Renewed my pool pass. Spin bike moved into position; needs adjustment and dusting. Put the new Win-Flo 10s back in their box. Actually have a thirteen-year-old grandson who wears size thirteen.
After that perambulation-free week, I strolled around the yard. Gingerly. Next day, I got the mail. Then down to the bottom of the hill and back. Achilles real tender – more ice.
My weight ballooned, up three pounds. Will be cutting back on ice cream and cookies.
Truth be told, I must have been overdoing it for far too long. And I can cut back. On treats and mileage.
And more rest might be just the thing. Or ‘recovery.’ Dogs are famously adaptable and I feel optimistic. And slightly less achy.
Sure, I might have been pounding myself to a nub. Then I’d eat a pound of ice cream followed up by cookies. Maybe peanut butter. Thinking now it might be smarter to have a cup of pudding at night.
The Old Me On A New Plateau didn’t have a huge bowl of ice cream last night. Instead I ate a seventy-calorie tiny cup of chocolate pudding.

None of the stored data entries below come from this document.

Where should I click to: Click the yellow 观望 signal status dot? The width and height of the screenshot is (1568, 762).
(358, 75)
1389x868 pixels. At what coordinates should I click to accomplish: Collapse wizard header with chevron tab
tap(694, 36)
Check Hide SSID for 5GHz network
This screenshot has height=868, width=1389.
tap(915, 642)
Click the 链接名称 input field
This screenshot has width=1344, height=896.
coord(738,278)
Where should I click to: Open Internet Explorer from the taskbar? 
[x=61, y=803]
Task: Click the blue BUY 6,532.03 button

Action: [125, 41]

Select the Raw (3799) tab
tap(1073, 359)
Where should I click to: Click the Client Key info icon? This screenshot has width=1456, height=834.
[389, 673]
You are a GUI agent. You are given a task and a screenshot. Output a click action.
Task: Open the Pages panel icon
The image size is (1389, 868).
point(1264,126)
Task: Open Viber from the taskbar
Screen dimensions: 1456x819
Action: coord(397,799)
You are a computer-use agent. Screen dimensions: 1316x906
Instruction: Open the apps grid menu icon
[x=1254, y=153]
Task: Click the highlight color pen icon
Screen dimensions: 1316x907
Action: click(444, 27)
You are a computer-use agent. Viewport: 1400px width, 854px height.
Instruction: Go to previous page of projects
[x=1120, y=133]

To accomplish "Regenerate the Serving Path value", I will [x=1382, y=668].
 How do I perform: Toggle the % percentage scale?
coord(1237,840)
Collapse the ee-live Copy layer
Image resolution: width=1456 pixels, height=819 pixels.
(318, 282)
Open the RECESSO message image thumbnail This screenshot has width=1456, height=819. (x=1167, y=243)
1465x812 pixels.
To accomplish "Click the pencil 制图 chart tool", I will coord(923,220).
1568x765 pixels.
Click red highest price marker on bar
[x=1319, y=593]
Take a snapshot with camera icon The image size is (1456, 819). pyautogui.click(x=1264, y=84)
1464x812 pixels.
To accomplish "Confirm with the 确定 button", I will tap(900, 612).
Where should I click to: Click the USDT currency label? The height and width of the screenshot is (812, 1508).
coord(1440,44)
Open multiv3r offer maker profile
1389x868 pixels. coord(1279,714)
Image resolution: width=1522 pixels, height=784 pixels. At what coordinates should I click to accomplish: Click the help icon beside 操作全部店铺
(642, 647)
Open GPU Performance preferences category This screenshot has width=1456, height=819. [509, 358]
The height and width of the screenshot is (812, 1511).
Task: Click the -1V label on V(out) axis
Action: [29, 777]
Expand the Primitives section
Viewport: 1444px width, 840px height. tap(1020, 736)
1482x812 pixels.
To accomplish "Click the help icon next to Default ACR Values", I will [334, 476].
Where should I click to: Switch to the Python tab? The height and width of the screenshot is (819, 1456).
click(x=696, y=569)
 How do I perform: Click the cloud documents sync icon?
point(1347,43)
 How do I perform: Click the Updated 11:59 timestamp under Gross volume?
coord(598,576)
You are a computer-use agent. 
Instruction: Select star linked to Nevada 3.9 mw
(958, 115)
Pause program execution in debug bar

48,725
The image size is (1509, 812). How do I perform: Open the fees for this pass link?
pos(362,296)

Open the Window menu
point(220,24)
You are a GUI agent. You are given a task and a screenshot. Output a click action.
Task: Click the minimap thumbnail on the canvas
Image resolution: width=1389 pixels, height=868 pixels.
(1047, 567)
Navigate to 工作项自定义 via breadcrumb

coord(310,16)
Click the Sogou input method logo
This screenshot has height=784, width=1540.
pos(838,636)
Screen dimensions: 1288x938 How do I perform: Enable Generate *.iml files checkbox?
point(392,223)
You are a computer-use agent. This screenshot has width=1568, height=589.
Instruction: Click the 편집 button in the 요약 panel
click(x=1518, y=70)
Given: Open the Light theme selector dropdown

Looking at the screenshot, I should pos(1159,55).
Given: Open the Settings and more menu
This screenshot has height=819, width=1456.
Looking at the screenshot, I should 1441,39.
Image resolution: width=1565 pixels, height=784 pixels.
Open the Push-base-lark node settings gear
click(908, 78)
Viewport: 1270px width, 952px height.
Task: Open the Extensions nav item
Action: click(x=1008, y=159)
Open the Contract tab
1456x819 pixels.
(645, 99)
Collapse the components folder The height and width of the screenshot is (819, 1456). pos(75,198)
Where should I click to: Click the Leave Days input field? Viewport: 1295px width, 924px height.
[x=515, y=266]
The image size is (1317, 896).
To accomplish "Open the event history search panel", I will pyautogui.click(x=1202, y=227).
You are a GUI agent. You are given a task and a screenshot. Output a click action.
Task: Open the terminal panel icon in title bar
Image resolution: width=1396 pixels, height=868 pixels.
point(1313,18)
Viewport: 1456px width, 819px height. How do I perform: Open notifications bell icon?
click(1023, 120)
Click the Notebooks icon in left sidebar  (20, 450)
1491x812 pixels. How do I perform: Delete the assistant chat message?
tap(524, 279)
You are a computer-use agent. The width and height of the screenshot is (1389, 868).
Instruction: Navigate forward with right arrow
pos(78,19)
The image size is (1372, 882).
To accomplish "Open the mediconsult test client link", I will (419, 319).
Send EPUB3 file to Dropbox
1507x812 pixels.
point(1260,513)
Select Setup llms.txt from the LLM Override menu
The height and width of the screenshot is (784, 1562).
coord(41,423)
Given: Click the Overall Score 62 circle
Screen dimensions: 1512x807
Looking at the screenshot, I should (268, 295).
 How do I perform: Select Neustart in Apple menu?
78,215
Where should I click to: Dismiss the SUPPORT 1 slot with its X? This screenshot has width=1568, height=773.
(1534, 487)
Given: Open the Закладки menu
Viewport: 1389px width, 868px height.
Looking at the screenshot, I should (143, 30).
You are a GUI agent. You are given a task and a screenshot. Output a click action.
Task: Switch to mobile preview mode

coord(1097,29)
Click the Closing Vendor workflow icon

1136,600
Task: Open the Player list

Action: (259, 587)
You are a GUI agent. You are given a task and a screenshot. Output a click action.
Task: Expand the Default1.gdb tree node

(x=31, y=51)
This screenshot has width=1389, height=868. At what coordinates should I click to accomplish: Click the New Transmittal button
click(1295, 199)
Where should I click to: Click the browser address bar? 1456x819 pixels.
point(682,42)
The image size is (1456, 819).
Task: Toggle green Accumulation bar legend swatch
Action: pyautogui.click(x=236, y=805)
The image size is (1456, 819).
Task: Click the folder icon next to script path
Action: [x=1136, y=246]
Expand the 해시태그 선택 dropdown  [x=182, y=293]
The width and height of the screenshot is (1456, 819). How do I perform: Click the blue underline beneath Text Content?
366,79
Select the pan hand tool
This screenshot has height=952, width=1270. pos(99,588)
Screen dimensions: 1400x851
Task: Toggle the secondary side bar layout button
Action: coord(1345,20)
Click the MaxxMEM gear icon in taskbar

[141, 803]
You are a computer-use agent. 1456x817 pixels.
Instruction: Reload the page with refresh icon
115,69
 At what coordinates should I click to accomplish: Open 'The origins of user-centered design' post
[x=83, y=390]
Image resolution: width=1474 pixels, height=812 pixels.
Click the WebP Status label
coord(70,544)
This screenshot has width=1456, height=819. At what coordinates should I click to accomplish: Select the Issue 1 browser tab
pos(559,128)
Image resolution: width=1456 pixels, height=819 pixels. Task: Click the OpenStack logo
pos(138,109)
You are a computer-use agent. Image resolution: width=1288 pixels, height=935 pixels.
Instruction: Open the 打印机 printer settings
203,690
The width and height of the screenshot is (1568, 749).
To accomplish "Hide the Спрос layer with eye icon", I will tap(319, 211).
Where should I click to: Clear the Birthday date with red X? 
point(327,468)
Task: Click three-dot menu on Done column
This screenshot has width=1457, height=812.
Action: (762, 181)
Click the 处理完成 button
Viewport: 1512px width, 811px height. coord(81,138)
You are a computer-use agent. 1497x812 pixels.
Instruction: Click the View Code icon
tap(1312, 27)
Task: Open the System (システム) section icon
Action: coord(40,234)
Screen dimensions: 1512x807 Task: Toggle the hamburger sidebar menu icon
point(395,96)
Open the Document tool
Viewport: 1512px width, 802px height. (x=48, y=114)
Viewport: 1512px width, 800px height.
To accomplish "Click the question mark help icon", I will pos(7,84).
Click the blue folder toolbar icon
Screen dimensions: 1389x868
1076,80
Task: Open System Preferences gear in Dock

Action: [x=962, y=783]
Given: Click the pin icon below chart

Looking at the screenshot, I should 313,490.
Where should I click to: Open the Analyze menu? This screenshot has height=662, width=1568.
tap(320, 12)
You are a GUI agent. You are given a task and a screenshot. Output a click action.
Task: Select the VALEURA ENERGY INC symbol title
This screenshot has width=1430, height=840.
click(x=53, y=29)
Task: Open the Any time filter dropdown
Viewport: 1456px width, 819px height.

Followed up by six chocolate chip cookies and several table-spoonfuls of crunchy peanut butter. Lost those three pounds already.
We don’t live life on a Bell Curve, but as a series of plateaus. A plateau is just a wider ledge. Length undetermined.
In youth, you are climbing plateaus like a parkour superstar.
Got pushed off couple of ledges, jumped once or twice and now here I am. Old. A spectacular denouement right there, if I’m being honest with you.
On a new plateau, if I must be honest with myself. What is afternoon napping, if not a cry for help?
That struggle last year, those pains, I was clawing and clinging. Slipping and sliding. Wasn’t a cliff I was falling off, so much as a slap upside the head. Routine Reversal Recovery Restart, surebut restart on a new level, the ringing said.
Rehab was the transition. Relegated, like a losing futbol team. On this plateau, I can see the future – it’s slow and hot, lot like Hell. And Florida.
Cannot yet see the edge from here. Can’t say I’m looking.
Must remember what those therapeutic mothers said. Watch where you are going, not your feet.
“Let us introduce you to your new plateau,” the therapists cajoled the healthiest-looking guy in Rehab.
Keep your head up.
“That’ll be $15 co-pay.”
Our happiness is built by attitude and intention. Attitude is not everything, but it’s almost everything. I visited the jazz great Jane Jarvis when she was old, crippled and living in a tiny apartment with a window facing a brick wall. I asked if she was happy and she replied, “I have everything I need to be happy right between my ears.”
https://www.nytimes.com/2019/01/12/opinion/sunday/women-older-happiness.html?
Rehab sent me a link. https://goconfluent.com/blog/strength-training-tips-for-beginners/
Confess I did get the barbells out, too.